Tâche à réaliser
D'après le texte présenté, quel montant d'indemnité d'occupation le centre hospitalier demande-t-il à la cour de mettre à la charge du CDHS ?

Texte présenté
__________________________________________________
Par jugement du 12 mai 2022, le tribunal judiciaire d'[Localité 2] a :
- débouté le CDHS de sa demande d'annulation des décisions prises par le directeur du centre hospitalier d'[Localité 2] les 21 décembre 2017, 20 mars 2018 et du congé signifié le 27 'décembre' (en réalité 'juin à effet au 27 décembre' ) 2019';
- dit que le centre hospitalier n'était pas fondé à délivrer congé au CDHS pour mettre fin à la mise à disposition à titre gratuit de l'immeuble de remplacement situé [Adresse 4], à [Localité 2] ;
- dit que les parties restaient soumises à la donation avec charge consentie par acte authentique du 6 novembre 1922 et à la convention du 9 février 1963 organisant la mise à disposition de l'immeuble de remplacement ;
- débouté le centre hospitalier de l'ensemble de ses demandes reconventionnelles ;
- condamné le centre hospitalier, outre aux dépens, à payer au CDHS la somme de 2 500 euros au titre de l'article 700 du code de procédure civile.
Le centre hospitalier d'[Localité 2] a interjeté appel de cette décisions et, aux termes de ses dernières conclusions remises le 30 mai 2023, demande à la cour, au visa de l'article 4 de la Convention européenne des droits de l'homme et du citoyen, de l'article 1134 du code civil dans sa rédaction antérieure à l'entrée en vigueur de l'ordonnance n°2016-131 du 10 février 2016, des articles 1210, alinéa 1, 1211,1186, alinéa 1er et 1187, alinéa 1er du code civil, de l'infirmer en toutes ses dispositions sauf en ce qu'il a débouté l'intimée de sa demande d'annulation des décisions prises par le directeur du centre hospitalier les 21 décembre 2017 et 20 mars 2018, ainsi que du congé signifié le 27 'décembre' (en réalité juin)2019, et statuant à nouveau des chefs infirmés, de':
- juger qu'il a valablement donné congé au Comité départemental d'hygiène sociale du Pas-de-Calais par acte d'huissier signifié le 27 juin 2019, pour mettre fin à la convention du 9 février 1963 de mise à disposition de l'immeuble sis [Adresse 4], à effet au 27 décembre 2019';
- juger caduque la convention de mise à disposition de cet immeuble conclue au profit du CDHS en raison de la disparition de l'un de ses éléments essentiels constituant par ailleurs la cause de son engagement ;
- juger que le CHDS est occupant sans droit ni titre de l'immeuble depuis le 27 décembre 2019';
- ordonner son expulsion de l'immeuble litigieux et de celle de tous occupants de son chef avec, si besoin est, l'assistance d'un serrurier et de la force publique ;
- le condamner à lui payer une indemnité d'occupation d'un montant de 300 euros par jour à compter du 28 décembre 2019, date de prise d'effet du congé, et ce jusqu'à la date de libération effective des lieux ;
- débouter le CDHS de l'ensemble de ses demandes ;
- condamner celui-ci, outre aux dépens, dont distraction au profit de la SCP Processuel, à lui verser la somme de 10 000 euros au titre de l'article 700 du code de procédure civile.
__________________________________________________
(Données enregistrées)
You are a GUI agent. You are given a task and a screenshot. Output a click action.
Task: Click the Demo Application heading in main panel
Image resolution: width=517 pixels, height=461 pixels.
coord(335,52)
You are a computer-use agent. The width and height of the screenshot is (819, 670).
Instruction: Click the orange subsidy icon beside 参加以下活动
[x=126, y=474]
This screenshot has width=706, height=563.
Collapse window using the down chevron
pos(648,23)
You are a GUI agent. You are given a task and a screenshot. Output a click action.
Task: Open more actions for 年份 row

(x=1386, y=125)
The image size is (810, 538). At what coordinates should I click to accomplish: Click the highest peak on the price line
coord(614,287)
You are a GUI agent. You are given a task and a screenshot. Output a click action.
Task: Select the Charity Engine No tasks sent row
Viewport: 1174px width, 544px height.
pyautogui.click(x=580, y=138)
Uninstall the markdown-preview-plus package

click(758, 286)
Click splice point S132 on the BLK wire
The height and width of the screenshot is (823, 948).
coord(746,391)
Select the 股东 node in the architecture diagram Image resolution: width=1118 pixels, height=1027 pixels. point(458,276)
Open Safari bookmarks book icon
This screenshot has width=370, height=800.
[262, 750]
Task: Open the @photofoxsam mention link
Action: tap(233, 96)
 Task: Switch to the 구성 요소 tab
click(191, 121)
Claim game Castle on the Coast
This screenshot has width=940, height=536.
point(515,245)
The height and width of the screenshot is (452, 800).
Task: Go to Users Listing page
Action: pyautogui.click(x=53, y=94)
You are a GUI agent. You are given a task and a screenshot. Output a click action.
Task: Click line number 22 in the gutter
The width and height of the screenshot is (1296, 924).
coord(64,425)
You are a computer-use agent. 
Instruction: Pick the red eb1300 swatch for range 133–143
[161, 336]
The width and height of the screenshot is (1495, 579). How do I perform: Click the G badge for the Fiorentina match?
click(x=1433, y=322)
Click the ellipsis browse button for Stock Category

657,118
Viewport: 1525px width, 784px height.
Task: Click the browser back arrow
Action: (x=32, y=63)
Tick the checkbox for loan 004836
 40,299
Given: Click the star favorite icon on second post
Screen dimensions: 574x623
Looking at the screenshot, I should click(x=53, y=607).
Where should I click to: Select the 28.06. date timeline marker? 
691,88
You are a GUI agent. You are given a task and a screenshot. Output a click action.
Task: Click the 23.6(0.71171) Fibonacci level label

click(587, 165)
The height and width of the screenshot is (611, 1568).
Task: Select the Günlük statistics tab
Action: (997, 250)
__________________________________________________
Réponse ci-dessous
300 euros par jour, à compter du 28 décembre 2019 et jusqu'à la libération effective des lieux.